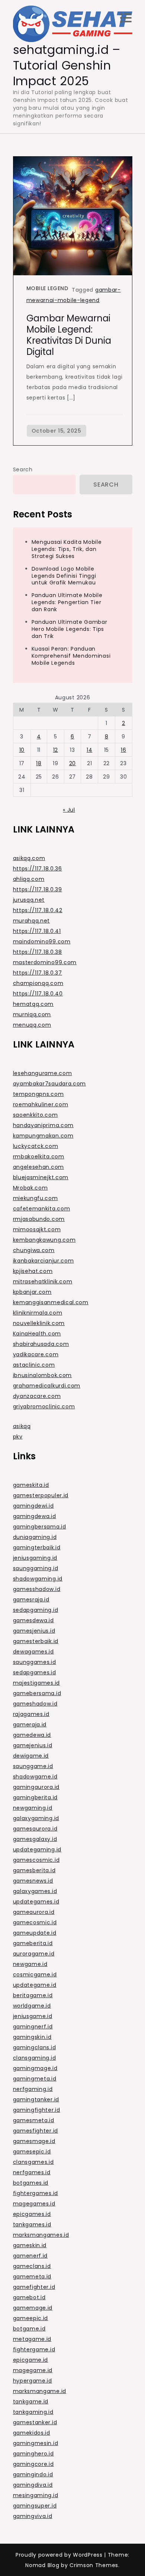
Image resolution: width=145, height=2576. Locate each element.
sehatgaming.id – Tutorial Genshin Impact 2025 (66, 65)
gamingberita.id (35, 1797)
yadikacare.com (36, 1354)
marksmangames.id (41, 2235)
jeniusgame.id (32, 2016)
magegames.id (34, 2203)
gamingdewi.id (33, 1506)
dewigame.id (31, 1755)
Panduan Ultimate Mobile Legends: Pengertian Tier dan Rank (67, 602)
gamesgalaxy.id (35, 1839)
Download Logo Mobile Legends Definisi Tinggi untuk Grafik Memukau (64, 576)
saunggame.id (33, 1766)
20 (72, 763)
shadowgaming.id (38, 1578)
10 (22, 750)
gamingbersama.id (39, 1526)
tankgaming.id (33, 2412)
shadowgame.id (35, 1776)
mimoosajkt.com (37, 1229)
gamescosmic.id (36, 1860)
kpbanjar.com (32, 1292)
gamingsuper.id (35, 2505)
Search (23, 469)
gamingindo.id (33, 2474)
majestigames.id (36, 1683)
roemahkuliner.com (40, 1104)
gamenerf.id (30, 2255)
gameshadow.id (35, 1703)
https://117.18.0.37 (37, 972)
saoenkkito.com (35, 1115)
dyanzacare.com (37, 1396)
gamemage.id (33, 2308)
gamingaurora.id (36, 1787)
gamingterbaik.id (37, 1547)
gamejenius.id (32, 1745)
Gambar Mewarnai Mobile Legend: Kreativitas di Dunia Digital (68, 335)
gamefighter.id (34, 2287)
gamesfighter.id (35, 2130)
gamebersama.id (37, 1693)
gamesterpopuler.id (41, 1495)
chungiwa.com (34, 1250)
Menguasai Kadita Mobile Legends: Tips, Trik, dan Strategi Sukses (67, 549)
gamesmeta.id (33, 2120)
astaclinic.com (34, 1365)
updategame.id (35, 1985)
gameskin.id (30, 2245)
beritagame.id (33, 1995)
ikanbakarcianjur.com (43, 1260)
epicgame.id (30, 2360)
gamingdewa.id (34, 1516)
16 (123, 750)
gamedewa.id (32, 1735)
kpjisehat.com (33, 1271)
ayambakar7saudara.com (49, 1083)
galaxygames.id (35, 1891)
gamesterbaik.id (36, 1641)
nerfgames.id (32, 2172)
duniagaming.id (35, 1537)
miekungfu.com (35, 1198)
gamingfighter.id (36, 2110)
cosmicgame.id (35, 1974)
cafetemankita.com (41, 1208)
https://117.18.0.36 (37, 868)
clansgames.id (33, 2162)
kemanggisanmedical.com (50, 1302)
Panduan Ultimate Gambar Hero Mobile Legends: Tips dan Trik (69, 629)
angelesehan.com (38, 1167)
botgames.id (31, 2183)
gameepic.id (30, 2318)
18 (38, 763)
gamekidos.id (31, 2433)
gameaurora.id (34, 1912)
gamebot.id (29, 2297)
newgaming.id (32, 1808)
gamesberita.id (34, 1870)
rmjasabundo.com (39, 1219)
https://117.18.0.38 (37, 952)
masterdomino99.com (45, 962)
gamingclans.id (34, 2047)
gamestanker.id (35, 2422)
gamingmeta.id (35, 2078)
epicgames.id (32, 2214)
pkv (18, 1436)
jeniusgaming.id (35, 1558)
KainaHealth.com (37, 1333)
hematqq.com (33, 1004)
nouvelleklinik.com (39, 1323)
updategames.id (36, 1901)
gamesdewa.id (33, 1620)
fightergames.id (35, 2193)
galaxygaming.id (36, 1818)
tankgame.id (31, 2401)
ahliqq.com (29, 879)
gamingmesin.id (35, 2443)
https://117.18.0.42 (37, 910)
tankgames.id (32, 2224)
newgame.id (30, 1964)
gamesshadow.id (37, 1589)
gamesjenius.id (34, 1631)
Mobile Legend (47, 288)
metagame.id (32, 2339)
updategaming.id (37, 1849)
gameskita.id (31, 1485)
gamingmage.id (35, 2068)
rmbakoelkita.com (38, 1156)
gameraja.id (30, 1724)
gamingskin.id (32, 2037)
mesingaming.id (35, 2495)
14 (89, 750)
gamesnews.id (33, 1880)
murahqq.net (31, 920)
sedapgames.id (34, 1672)
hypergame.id (32, 2380)
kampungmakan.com (43, 1135)
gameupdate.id (35, 1933)
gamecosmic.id (35, 1922)
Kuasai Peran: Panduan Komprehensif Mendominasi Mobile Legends (71, 656)
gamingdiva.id (33, 2485)
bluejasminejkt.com (41, 1177)
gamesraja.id (31, 1599)
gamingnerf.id (33, 2026)
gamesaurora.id (35, 1828)
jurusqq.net (29, 900)
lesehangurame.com (42, 1073)
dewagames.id (33, 1651)
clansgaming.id (34, 2058)
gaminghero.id (33, 2453)
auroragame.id (34, 1953)
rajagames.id (31, 1714)
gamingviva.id (32, 2516)
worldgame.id (32, 2005)
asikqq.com (29, 858)
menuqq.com (32, 1025)
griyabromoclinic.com (44, 1406)
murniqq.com (32, 1014)
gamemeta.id (32, 2276)
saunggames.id (34, 1662)
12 (55, 750)
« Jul (69, 810)
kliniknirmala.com (37, 1312)
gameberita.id (33, 1943)
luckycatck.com (35, 1146)
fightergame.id (34, 2349)
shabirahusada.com (41, 1344)
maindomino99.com (42, 941)
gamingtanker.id (36, 2099)
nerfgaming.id (33, 2089)
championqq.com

::::

_Required work_. Quote verbatim the line containing "rajagames.id (31, 1714)" and every line after it through the end of the records above.

_Result_.
rajagames.id (31, 1714)
gamingviva.id (32, 2516)
worldgame.id (32, 2005)
asikqq.com (29, 858)
menuqq.com (32, 1025)
griyabromoclinic.com (44, 1406)
murniqq.com (32, 1014)
gamemeta.id (32, 2276)
saunggames.id (34, 1662)
12 (55, 750)
« Jul (69, 810)
kliniknirmala.com (37, 1312)
gameberita.id (33, 1943)
luckycatck.com (35, 1146)
fightergame.id (34, 2349)
shabirahusada.com (41, 1344)
maindomino99.com (42, 941)
gamingtanker.id (36, 2099)
nerfgaming.id (33, 2089)
championqq.com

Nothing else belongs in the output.